The simple story is of a guy who following the death of his mother goes to another country to find himself and instead finds love. And trouble. A lot of trouble. When a film’s villain is played by Mads Mikkelsen, you know you are in trouble and Charlie could not have found a worst enemy. Alas, the girl he falls for, played by the utterly beguiling Evan Rachel Wood, could not be more appealing and at no point do you think “Leave the girl! Leave alive!” She is THAT sort of girl, we have all had one, who if she said jump, you would find the highest point to prove your love to her.
The way the film strolls along and then sprints is similar to Gaspar Noe, especially Enter The Void, another film that spins along full of confusion. I cannot imagine anyone watching this and ‘kinda liking’ it, it is the sort of film you will either love or hate. No middle ground. Nice to see such a thing occasionally rather than the bland same old of many of today’s hits.

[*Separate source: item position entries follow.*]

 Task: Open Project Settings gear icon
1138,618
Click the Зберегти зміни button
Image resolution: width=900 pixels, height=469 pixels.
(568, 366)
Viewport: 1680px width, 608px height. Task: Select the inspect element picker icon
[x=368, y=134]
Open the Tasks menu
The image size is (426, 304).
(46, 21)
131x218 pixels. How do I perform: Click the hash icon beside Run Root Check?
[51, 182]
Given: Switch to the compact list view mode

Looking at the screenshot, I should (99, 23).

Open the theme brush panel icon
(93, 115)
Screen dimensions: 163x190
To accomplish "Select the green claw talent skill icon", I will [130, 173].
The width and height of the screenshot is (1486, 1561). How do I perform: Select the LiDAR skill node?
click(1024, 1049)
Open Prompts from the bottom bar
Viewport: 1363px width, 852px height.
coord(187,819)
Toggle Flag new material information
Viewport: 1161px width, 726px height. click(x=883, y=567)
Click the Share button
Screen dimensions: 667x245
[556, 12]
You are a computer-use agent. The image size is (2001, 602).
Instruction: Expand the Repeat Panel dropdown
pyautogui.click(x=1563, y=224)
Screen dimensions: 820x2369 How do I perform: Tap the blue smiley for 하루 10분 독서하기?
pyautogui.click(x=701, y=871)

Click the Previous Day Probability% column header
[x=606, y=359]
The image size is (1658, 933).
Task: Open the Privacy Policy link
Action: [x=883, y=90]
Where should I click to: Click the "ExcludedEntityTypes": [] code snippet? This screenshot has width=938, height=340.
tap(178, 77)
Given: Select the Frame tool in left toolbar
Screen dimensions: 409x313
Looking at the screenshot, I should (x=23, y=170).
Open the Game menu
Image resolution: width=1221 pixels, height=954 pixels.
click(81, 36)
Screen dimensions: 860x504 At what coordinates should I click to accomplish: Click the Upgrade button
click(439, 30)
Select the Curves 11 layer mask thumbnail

The only part of the movie that does not work for me is the inclusion of a couple of British stars for comedy effect, James Buckley from The Inbetweeners, playing that character from The Inbetweeners and Rupert Grint, swapping Hogwarts for trouble with 6 viagra and a visit to a strip club. Why these two characters are included I am not sure, if it is just to give Shia drugs on his arrival in a foreign country, then surely they could have just had him buy some off the street? Whatever.
Aside from these comedic sections, The Necessary Death Of Charlie Countryman is an interesting and emotional journey, that, provided you can deal with two hours of a Shia staring into space either through heartbreak or love, is a definite treat.